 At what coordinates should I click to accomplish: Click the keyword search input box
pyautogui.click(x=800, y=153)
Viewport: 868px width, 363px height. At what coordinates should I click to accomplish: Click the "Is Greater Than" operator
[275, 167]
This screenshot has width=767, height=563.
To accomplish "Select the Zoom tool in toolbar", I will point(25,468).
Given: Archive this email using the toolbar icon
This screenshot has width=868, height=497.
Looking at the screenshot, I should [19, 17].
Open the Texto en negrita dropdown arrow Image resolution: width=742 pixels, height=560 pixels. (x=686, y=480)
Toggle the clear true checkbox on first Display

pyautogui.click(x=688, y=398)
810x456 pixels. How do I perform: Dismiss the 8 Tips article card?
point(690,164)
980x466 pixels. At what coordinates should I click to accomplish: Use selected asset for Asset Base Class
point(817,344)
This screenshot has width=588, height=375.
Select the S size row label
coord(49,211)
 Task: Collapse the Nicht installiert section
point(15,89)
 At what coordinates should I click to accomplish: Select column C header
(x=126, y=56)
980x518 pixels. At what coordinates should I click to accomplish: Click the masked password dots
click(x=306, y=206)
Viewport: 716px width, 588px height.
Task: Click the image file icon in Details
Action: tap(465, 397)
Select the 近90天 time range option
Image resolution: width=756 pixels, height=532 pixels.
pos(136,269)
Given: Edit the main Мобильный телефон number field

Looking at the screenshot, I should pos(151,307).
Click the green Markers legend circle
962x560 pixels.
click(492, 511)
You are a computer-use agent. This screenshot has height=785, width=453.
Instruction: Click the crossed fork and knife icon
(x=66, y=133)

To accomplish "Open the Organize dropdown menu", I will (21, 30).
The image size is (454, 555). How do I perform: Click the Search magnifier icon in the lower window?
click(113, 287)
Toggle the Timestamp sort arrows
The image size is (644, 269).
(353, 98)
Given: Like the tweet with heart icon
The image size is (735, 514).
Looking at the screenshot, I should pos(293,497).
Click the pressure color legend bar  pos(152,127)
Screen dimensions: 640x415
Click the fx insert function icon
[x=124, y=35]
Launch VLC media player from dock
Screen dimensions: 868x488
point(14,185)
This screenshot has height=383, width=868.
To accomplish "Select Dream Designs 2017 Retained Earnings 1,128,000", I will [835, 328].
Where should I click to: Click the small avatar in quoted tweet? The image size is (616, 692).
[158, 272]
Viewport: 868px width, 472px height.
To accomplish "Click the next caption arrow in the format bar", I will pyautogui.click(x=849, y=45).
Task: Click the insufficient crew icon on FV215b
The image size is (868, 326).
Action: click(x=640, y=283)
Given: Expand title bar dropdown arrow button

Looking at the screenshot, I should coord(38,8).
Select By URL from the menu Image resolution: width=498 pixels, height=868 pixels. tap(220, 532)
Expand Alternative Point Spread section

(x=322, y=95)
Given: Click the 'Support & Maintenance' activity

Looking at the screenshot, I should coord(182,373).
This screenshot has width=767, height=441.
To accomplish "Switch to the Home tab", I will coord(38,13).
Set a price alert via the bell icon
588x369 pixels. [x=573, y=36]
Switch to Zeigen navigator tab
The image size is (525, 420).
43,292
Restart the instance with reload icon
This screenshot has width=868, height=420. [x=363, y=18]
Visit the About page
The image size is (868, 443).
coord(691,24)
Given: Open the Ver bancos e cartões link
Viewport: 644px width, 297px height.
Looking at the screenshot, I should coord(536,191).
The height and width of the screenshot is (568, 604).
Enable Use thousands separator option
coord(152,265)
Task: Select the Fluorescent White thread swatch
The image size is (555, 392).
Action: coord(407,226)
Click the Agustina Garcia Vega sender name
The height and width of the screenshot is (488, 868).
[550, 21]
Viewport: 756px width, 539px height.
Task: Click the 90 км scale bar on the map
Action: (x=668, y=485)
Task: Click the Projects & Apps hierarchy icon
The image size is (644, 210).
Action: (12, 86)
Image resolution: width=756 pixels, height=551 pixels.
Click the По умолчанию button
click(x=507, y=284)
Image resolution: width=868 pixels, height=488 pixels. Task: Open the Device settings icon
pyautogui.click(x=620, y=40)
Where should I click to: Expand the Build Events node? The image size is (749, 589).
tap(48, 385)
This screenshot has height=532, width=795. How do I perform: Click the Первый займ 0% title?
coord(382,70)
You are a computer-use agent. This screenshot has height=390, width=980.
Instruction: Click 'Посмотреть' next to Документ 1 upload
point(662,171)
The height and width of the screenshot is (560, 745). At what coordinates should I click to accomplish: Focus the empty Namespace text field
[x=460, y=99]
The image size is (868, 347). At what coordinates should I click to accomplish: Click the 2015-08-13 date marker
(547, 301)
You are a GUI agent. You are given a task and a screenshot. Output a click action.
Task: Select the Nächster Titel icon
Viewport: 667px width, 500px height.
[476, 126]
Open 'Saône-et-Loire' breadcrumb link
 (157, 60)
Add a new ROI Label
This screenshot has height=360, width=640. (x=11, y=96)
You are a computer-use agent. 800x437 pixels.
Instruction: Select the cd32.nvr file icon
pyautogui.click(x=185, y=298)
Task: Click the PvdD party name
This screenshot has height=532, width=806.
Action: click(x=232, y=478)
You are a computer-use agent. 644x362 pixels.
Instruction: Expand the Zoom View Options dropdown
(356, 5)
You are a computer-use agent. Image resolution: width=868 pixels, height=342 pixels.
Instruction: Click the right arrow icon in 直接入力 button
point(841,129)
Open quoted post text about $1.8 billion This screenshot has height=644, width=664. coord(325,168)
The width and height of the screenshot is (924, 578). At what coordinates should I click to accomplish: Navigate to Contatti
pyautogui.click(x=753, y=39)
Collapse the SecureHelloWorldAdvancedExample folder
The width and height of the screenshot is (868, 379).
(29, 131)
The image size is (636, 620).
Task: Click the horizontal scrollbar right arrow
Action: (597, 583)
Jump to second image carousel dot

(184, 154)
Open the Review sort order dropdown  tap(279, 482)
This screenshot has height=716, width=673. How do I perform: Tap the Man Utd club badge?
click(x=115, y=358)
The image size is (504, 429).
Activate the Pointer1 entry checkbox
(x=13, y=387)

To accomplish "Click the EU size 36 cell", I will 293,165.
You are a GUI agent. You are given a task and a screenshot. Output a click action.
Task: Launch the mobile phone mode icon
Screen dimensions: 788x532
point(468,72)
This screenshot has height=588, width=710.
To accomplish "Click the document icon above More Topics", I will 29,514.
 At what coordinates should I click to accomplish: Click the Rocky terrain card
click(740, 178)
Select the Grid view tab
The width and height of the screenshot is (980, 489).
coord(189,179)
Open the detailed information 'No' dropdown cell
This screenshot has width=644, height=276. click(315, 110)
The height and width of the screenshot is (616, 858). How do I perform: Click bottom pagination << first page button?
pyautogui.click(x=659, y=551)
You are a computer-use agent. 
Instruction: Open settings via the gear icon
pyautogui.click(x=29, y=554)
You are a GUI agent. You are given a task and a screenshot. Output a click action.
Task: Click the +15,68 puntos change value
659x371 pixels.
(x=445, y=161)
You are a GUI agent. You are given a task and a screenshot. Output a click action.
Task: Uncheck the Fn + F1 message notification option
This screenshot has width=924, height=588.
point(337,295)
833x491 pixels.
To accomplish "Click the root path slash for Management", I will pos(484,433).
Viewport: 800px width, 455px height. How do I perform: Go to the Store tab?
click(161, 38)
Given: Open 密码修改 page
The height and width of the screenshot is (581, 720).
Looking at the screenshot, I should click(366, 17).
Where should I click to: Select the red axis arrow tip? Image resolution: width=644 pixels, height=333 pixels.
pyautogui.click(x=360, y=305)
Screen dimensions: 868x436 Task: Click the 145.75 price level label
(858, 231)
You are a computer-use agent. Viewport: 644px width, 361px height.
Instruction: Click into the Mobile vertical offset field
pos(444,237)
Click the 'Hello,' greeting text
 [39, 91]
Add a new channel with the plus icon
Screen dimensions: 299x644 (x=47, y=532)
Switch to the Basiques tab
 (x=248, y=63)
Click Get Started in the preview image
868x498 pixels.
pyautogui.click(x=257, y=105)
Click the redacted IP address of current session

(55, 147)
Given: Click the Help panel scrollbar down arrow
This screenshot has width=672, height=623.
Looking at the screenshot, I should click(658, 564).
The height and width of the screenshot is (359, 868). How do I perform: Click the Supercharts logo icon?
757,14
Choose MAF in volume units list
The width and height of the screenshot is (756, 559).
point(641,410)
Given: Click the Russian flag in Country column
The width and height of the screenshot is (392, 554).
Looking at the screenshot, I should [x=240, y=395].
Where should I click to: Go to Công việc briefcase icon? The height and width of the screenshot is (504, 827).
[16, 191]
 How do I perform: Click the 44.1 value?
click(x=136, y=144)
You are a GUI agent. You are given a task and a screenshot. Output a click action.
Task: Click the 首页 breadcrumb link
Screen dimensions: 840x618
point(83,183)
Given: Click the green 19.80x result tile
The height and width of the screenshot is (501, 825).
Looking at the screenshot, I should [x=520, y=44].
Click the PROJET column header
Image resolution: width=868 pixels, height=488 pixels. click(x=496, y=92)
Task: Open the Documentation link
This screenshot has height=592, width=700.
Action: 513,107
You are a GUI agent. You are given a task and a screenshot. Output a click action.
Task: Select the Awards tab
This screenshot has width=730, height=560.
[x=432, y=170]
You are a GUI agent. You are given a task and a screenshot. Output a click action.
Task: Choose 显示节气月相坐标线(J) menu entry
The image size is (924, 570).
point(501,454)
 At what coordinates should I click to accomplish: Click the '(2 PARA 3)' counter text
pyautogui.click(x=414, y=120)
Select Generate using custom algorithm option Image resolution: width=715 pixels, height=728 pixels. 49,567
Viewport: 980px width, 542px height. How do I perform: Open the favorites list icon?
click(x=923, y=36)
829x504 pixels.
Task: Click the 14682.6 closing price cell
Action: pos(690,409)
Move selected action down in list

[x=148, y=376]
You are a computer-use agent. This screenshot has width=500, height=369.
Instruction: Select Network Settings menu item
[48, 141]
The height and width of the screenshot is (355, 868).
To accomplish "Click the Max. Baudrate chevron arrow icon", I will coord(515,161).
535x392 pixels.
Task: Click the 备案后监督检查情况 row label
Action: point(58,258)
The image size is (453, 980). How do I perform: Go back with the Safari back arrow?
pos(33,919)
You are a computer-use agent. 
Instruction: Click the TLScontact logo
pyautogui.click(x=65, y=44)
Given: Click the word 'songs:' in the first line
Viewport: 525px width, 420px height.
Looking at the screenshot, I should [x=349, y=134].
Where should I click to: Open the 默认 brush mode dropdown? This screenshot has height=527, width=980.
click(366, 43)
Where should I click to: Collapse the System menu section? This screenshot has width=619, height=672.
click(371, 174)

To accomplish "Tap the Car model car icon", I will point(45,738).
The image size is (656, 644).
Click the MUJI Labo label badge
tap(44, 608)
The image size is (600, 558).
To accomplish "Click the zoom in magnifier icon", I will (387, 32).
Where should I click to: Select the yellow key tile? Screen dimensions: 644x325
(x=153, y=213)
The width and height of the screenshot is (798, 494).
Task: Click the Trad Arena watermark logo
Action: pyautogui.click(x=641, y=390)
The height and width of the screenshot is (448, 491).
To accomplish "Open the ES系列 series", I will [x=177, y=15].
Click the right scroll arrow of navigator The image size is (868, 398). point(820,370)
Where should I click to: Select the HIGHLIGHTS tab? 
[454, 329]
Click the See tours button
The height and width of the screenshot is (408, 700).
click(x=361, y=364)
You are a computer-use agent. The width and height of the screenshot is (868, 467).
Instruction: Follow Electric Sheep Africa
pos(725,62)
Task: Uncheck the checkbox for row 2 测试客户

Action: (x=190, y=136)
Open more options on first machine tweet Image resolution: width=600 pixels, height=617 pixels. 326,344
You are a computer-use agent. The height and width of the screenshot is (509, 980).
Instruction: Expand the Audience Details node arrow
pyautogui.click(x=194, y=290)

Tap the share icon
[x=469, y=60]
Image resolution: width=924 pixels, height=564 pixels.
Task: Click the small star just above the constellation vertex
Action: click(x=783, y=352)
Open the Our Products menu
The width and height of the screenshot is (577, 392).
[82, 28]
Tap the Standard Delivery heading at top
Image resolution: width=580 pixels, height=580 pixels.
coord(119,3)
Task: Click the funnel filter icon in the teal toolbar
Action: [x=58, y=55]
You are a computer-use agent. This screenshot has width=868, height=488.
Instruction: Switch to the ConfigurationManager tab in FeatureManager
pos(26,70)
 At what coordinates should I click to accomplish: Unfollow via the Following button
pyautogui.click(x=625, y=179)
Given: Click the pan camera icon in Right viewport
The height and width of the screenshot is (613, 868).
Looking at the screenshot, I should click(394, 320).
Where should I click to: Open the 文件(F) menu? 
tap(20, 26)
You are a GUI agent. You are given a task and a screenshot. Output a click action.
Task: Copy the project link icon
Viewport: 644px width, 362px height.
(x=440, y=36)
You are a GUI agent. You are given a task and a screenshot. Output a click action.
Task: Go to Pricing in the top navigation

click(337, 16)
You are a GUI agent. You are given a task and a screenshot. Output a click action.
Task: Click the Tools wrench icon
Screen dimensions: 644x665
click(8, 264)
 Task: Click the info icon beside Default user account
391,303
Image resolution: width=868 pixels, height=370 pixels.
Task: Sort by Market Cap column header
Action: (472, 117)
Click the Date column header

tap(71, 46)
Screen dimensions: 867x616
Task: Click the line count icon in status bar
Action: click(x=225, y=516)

────────────────────

◆ WHAT YOU ARE ASKED TO DO
Whenever the string "using" turns up in a line of the data, copy that line.

◆ RESULT
Given: Archive this email using the toolbar icon
Select Generate using custom algorithm option Image resolution: width=715 pixels, height=728 pixels. 49,567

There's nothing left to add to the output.